致心律失常性右室发育不良的研究进展

Progress in Arrhythmogenic Right Ventricular Dysplasia

致心律失常性右室发育不良/心肌病是年轻人和运动员疲劳后猝死的主要原因,尽管病因不完全清楚,但基因异常是肯定的。病理学特点主要是右室心肌进行性被纤维脂肪组织替代。临床表现差别也比较大,可表现无症状性猝死,也可表现为发生心悸和(或)右心衰竭或全心衰竭。接近1/3病人12导联心电图出现右室晚激动波,平均信号心电图常表现为晚电位。二维超声心动图、磁共振显像、右室造影均可显示右室形态学异常。治疗主要是治疗和预防致命性心律失常,可根据病人情况采用药物治疗、植入型心律转复除颤器、射频消融治疗等。

Arrhythmogenic right ventricular cardiomyopathy is an important cause of sudden arrhythmic death, often exertional, in young individuals and athletes. Although the aetiology remains partially unknown,genetic abnormalities have been demonstrated. The characteristic pathologic finding is the progressive fibro-fatty replacement of the right ventricular myocardium. The clinical manifestations vary from asymptomatic patients with an episode of sudden cardiac death as first symptom to chronically symptomatic patients with recurrent palpitations and/or right or biventrieular failure. Approximately a third of the patients show the characteristic Epsilon wave in 12-lead ECG which is a use- ful screening test.
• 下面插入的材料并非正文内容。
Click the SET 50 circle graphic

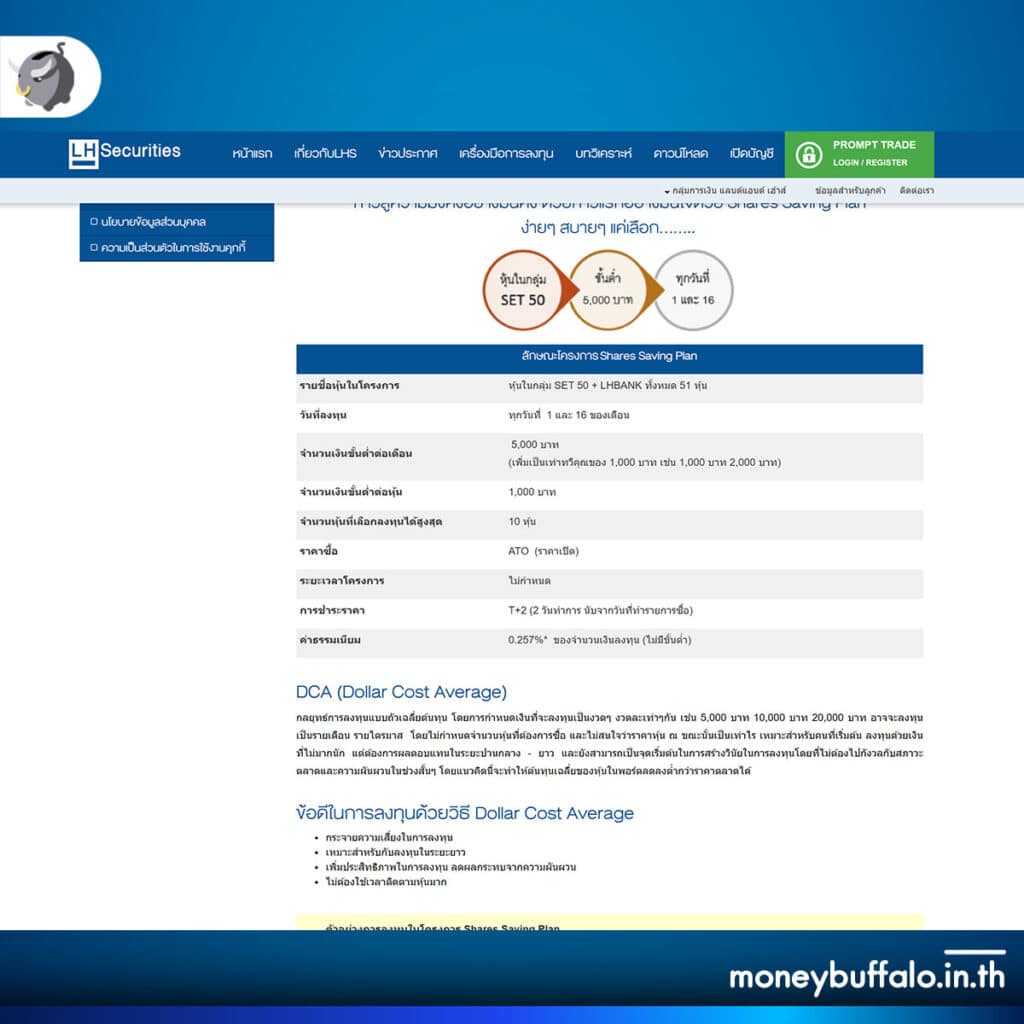click(523, 290)
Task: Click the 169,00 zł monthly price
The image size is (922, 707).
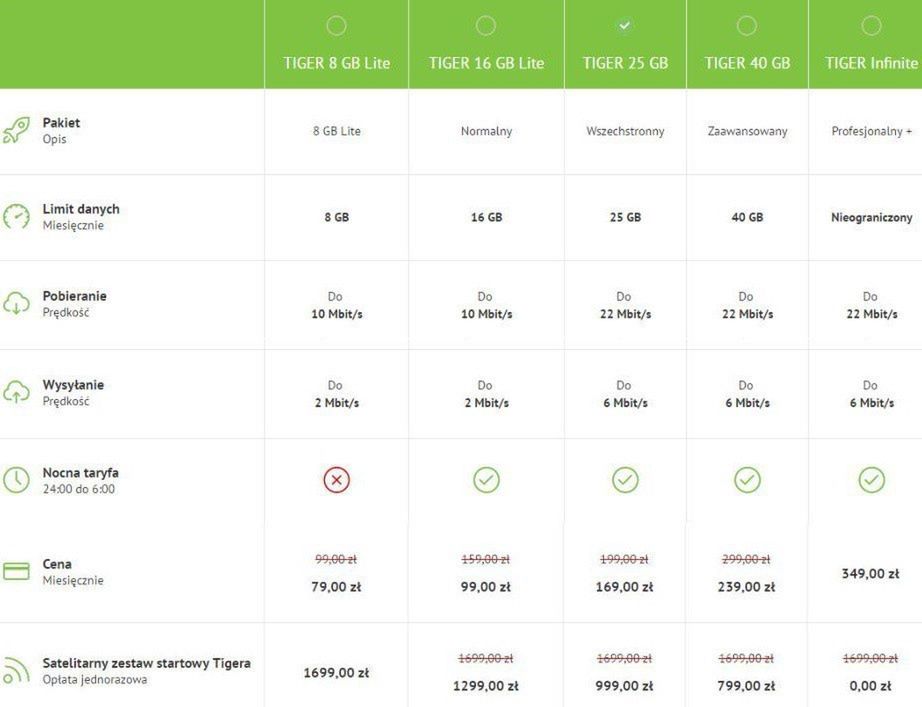Action: coord(625,587)
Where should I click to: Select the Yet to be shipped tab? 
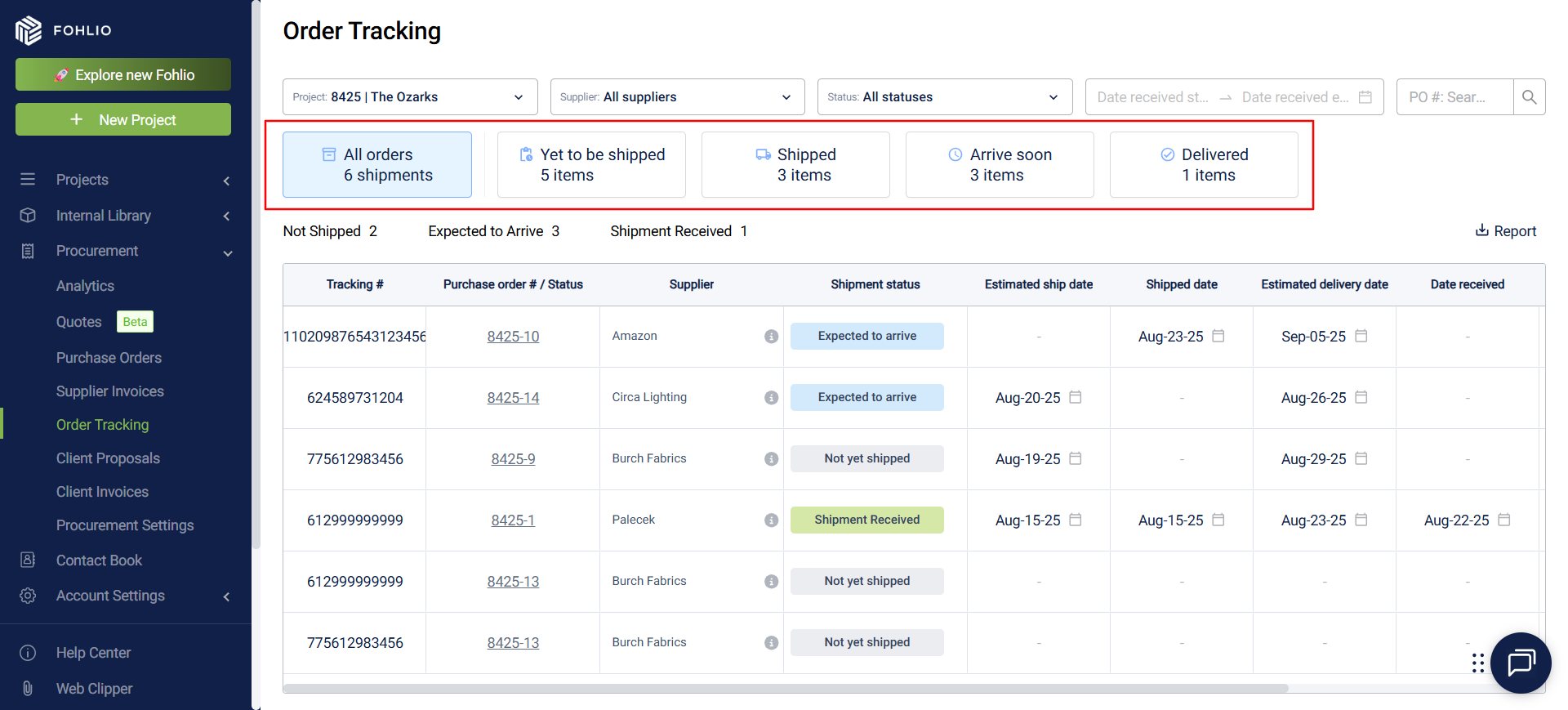point(591,165)
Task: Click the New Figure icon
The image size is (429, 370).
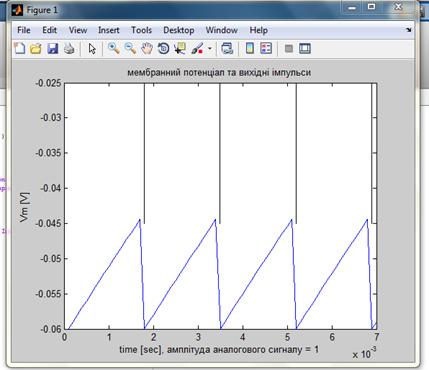Action: (x=20, y=49)
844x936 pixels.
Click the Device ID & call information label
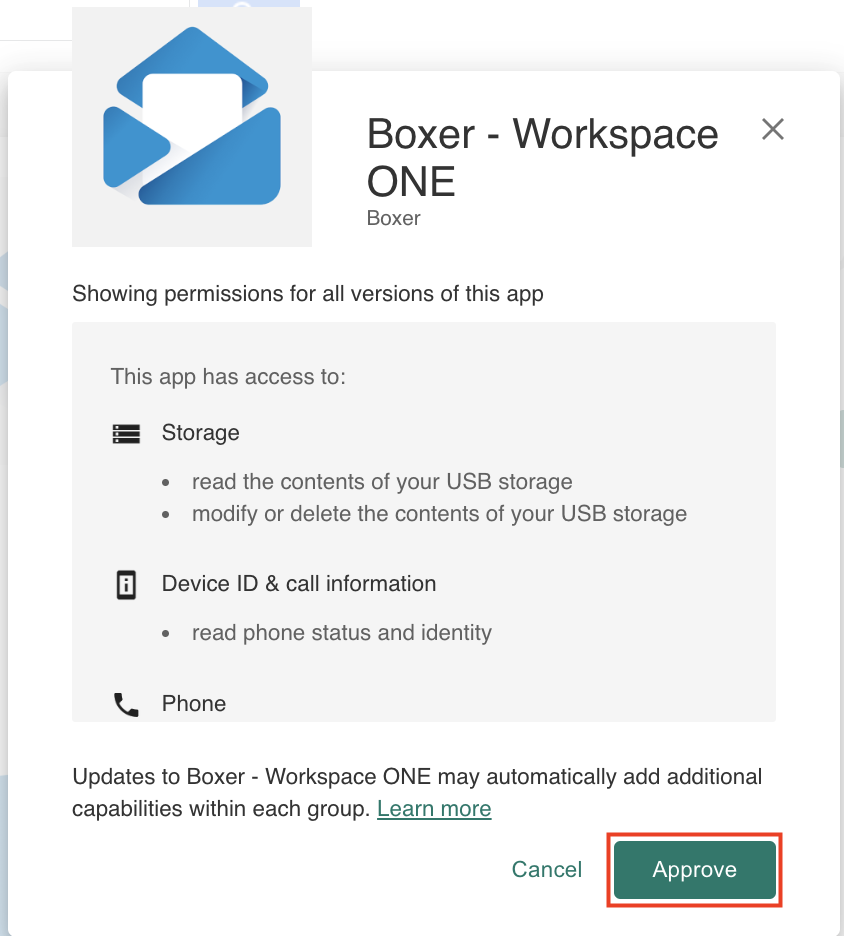coord(298,584)
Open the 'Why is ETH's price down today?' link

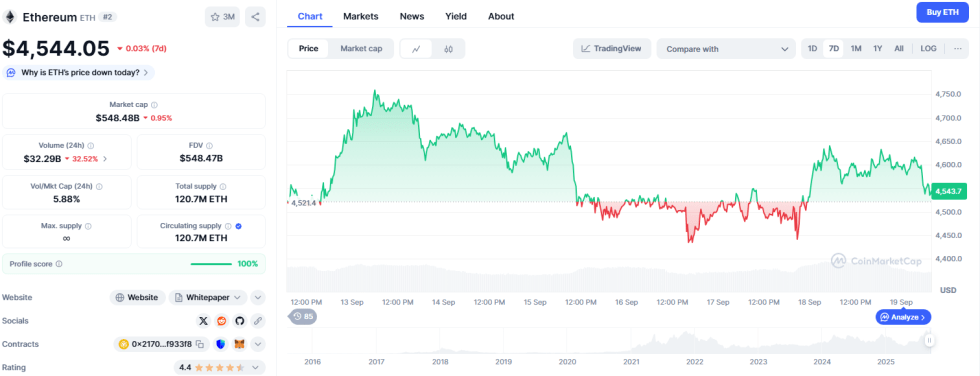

Signal averaged ECG frequently demonstrates late potentials. The two-dimensional echocardiography, magnetic resonance imaging,computerized tomography and right ventricular cineangiography show morphologic abnormalities in the right ventricle. Therapy is directed to prevent and/or treat malignant ventricular tachyarrhythmias with medications,implantable cardioverter defibrillator and radiofrequency ablation in selected cases.